VBScript processing CSV (RFC4180)

197 views Asked by At

What I'm attempting to do is read over a RFC4180 compliant csv file, and throw each value into an array, for processing further on down the script. Below is the most convoluted but compliant csv line I could come up with, and it works, but this script will be customer facing, so I'd love it if you could have a look over and test the logic / show me the parts where I've missed things.

I'd love best practice pointers too, if possible.

This is an extract, basically I read in a line from the CSV file, and iterate over each char, testing and applying different things based on my understanding of RFC 4180. chr(34) represents double quote ("), it's the only way I could find to do a comparison in VBScript.

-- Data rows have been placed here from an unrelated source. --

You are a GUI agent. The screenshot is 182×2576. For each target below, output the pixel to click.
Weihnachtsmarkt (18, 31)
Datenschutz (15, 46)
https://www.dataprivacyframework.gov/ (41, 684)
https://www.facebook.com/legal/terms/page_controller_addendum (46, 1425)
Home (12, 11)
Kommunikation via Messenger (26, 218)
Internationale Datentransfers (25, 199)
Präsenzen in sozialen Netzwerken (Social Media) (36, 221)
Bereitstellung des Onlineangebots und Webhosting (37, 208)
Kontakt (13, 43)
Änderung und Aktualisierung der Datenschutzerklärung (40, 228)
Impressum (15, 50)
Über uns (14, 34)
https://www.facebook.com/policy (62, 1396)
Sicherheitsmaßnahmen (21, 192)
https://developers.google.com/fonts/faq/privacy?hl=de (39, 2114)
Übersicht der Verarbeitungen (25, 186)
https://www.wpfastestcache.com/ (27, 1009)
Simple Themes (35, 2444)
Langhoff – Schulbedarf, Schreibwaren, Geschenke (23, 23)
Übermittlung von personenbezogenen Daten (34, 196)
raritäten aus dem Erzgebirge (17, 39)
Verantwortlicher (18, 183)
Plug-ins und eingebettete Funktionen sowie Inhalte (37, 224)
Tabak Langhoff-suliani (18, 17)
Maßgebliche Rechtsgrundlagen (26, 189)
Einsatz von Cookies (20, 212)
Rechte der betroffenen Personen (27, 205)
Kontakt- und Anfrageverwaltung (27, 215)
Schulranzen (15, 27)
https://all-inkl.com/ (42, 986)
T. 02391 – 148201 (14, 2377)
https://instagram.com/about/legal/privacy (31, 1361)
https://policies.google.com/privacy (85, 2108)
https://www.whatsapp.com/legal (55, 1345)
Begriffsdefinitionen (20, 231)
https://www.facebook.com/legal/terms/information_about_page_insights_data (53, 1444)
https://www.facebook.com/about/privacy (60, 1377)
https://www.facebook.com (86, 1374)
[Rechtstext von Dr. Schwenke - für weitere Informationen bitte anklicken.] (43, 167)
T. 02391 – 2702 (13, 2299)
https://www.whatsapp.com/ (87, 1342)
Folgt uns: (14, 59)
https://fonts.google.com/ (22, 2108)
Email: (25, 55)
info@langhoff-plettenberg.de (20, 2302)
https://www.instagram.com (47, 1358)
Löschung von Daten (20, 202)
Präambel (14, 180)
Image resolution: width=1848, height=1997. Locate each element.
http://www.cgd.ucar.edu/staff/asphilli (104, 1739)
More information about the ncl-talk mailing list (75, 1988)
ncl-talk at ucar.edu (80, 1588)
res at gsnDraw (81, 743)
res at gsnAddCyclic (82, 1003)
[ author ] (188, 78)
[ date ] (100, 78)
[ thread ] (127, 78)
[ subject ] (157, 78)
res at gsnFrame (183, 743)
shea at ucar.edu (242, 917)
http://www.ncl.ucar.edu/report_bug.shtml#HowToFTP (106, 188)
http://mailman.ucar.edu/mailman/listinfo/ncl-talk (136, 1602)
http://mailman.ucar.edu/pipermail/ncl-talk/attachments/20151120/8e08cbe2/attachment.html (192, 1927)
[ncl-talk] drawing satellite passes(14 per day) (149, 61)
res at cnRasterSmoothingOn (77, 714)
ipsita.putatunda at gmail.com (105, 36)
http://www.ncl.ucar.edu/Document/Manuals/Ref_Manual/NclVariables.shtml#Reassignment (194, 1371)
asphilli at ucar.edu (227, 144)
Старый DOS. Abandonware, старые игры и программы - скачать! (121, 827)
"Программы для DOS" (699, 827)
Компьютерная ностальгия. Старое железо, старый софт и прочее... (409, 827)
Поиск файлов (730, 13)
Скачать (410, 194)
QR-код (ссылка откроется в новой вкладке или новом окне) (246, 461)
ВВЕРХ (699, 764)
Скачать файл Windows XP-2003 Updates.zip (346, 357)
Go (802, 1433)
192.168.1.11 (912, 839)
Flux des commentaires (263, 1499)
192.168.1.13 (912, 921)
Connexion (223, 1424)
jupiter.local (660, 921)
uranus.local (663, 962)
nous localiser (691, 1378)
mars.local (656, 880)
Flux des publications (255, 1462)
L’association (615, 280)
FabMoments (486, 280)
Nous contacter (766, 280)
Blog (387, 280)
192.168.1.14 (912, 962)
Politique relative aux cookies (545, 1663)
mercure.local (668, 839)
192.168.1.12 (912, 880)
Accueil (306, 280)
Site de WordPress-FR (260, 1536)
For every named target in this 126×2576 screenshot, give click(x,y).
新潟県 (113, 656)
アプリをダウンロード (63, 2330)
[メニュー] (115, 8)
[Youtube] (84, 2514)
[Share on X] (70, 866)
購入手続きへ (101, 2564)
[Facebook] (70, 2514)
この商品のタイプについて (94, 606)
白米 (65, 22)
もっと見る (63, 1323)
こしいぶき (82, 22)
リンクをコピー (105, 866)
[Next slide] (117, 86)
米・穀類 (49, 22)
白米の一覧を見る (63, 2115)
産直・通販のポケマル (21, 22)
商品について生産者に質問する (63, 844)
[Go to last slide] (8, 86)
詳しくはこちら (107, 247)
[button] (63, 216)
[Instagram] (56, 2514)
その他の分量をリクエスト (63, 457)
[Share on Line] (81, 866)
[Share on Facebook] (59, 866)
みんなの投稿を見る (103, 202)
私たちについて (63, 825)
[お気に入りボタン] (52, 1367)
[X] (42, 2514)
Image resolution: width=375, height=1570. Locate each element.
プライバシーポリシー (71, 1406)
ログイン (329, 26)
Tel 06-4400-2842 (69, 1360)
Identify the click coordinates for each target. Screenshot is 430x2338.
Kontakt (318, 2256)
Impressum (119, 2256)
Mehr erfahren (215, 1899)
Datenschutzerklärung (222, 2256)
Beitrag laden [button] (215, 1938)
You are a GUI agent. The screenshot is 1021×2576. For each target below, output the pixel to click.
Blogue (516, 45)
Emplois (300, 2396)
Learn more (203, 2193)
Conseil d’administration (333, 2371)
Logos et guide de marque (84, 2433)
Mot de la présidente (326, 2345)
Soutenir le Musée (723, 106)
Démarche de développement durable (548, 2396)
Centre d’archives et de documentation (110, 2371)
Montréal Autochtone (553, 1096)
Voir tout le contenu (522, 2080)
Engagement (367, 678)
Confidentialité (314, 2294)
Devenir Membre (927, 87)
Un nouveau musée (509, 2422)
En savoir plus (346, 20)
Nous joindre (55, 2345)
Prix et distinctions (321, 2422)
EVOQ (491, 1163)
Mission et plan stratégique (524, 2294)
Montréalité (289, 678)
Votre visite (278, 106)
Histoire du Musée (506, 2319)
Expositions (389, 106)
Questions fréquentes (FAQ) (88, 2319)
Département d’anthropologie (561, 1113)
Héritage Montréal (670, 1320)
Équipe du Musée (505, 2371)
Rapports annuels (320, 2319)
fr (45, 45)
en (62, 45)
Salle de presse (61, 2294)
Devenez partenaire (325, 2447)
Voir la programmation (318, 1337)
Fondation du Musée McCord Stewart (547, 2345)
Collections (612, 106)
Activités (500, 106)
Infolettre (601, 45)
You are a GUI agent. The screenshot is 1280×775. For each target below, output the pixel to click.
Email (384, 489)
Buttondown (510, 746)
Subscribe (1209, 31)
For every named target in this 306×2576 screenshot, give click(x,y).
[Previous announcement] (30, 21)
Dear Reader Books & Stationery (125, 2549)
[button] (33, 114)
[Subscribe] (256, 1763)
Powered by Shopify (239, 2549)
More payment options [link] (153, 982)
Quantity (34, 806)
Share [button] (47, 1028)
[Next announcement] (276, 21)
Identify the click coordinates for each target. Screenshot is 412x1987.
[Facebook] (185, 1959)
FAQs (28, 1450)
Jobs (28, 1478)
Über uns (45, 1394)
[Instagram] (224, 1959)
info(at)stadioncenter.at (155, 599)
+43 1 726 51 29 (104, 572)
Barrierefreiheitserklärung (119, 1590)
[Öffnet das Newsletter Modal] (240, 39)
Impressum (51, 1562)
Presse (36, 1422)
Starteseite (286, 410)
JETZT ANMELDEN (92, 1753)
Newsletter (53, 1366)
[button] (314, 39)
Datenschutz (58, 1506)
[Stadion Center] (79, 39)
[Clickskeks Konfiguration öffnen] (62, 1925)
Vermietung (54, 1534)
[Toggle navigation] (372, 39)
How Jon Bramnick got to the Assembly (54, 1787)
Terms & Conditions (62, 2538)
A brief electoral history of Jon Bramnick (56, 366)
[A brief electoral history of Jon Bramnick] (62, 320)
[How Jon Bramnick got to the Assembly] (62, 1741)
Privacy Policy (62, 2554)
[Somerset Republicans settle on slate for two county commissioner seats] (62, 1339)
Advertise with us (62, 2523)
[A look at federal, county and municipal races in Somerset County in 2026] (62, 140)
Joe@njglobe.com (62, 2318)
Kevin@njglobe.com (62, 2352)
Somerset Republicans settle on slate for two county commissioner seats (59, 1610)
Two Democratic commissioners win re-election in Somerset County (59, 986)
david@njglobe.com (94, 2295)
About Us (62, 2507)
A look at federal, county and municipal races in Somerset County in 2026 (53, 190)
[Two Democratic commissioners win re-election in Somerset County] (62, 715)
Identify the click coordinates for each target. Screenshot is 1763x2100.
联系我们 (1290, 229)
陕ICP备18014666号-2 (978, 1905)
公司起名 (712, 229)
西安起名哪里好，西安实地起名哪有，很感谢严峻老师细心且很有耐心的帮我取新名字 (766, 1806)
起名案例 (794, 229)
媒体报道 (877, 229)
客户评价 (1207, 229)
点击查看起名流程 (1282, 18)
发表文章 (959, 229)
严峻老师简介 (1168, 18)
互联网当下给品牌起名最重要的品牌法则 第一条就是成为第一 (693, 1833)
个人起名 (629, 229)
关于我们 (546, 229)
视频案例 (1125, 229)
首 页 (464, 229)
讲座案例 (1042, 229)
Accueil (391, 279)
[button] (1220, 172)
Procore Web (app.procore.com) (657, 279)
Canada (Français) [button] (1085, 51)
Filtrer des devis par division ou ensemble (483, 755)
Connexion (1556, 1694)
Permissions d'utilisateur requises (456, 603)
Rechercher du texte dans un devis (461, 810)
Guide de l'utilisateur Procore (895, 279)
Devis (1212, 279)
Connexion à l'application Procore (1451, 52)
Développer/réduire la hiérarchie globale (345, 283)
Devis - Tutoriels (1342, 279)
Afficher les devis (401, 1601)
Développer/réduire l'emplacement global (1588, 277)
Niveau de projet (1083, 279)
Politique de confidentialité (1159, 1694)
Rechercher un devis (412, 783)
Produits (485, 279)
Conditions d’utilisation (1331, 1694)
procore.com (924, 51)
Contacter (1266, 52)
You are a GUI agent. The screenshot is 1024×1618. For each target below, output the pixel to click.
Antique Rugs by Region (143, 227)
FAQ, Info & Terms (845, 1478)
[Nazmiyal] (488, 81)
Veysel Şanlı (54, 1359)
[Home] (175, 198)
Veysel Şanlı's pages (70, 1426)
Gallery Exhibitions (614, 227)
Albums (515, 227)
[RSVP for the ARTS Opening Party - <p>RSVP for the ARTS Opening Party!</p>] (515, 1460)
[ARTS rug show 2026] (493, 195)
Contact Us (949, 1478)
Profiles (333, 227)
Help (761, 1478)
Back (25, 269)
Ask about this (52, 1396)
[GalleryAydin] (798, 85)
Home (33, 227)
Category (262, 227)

If isFirstChar = True And thisChar = chr(34) Then
    'Mark it as in quotes, but don't print it, as it's not part of the text meant for the din file
    isInQuotes = True
    isFirstChar = False
ElseIf thisChar = chr(34) And isInQuotes = True Then
    If nextChar = chr(34) Then
    'Per RFC4108, "" is an escape sequence
    'Print it, jump up the old CharCounter to prevent double handling.
        CharCounter = CharCounter +1
        FieldData = FieldData & thisChar
        isFirstChar = False
    ElseIf nextChar = "," Then
    'It's the end of the field, we can set the isInQuotes to false so that the next char is handled as end of field
    isInQuotes = False
    isFirstChar = False
    Else
    'CSV isn't RFC4180 compliant
    WScript.Echo "This CSV isn't RFC4180 compliant, please fix the file or contact <redacted> for assistance."
    End If
ElseIf thisChar = "," Then
    If isInQuotes = False Then
    'End of Field, handle appropriately
        FieldCounter = FieldCounter + 1
        Redim Preserve FieldArray(FieldCounter)
        FieldArray(FieldCounter) = FieldData
        FieldData = ""
        isFirstChar = True
    Else
    'In quotes, handle as regular char
    FieldData = FieldData & thisChar
    isFirstChar = False
    End If
Else
    'Got all the way here, it's just a regular character! (We hope)
    FieldData = FieldData & thisChar
    isFirstChar = False
End If

And below is an example of a row from a CSV record:

"Luke ,, Pearson","Luke ""Lucky""","""111 ""Brown Mountain Cres",,"CO""OROY",QLD,4563,,1234567,1,1.11,N,AT FRONT GATE,0712345678,0.0022,2
1

There are 1 answers

0
Chris On

I wanted a standalone solution so here is what I came up with. (I am sure there is room for improvement):

 Private Function CSVSplit(ByVal csv As String) As String()
    ' see RFC 4180
    If csv = Empty Then
        Dim emptyArray(-1 To -1) As String
        CSVSplit = emptyArray
        Exit Function
    End If

    Dim i As Long
    Dim tokenBuf As Collection: Set tokenBuf = New Collection
    Dim tokens As Collection: Set tokens = New Collection
    Dim token As String
    Dim inQuotes As Boolean
    Dim nextChar As String
    Dim c_ As Variant

    For i = 1 To Len(csv)
        Dim c As String: c = Mid(csv, i, 1)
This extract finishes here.